■ **ABOUT THIS TASK**
Give every entry below again, exactly as written, and skip the images.

■ **SUPPLIED RECORDS**
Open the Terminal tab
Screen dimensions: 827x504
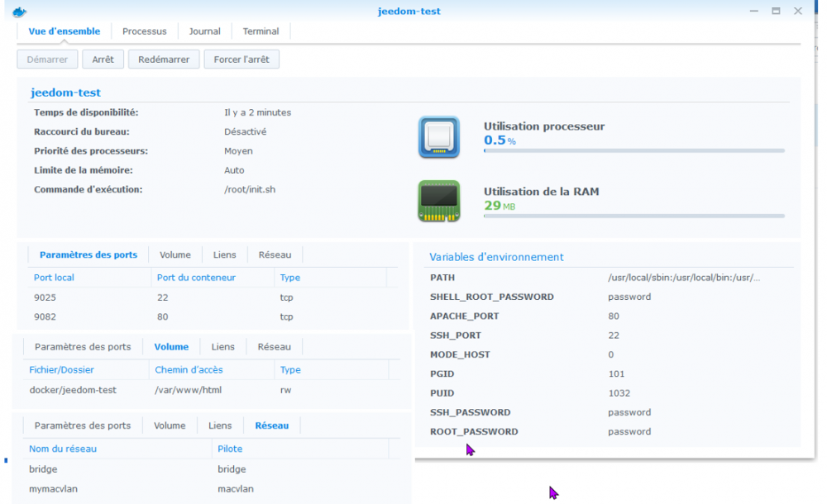click(x=261, y=31)
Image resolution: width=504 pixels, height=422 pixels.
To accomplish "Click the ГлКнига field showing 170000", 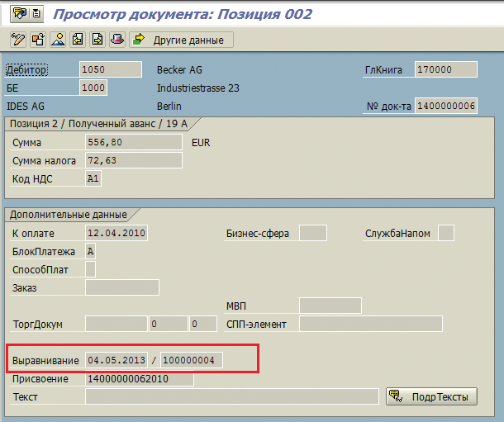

■ **TASK OUTPUT**
Open the Terminal tab
Screen dimensions: 827x504
click(x=261, y=31)
Image resolution: width=504 pixels, height=422 pixels.
To accomplish "Click the ГлКнига field showing 170000", 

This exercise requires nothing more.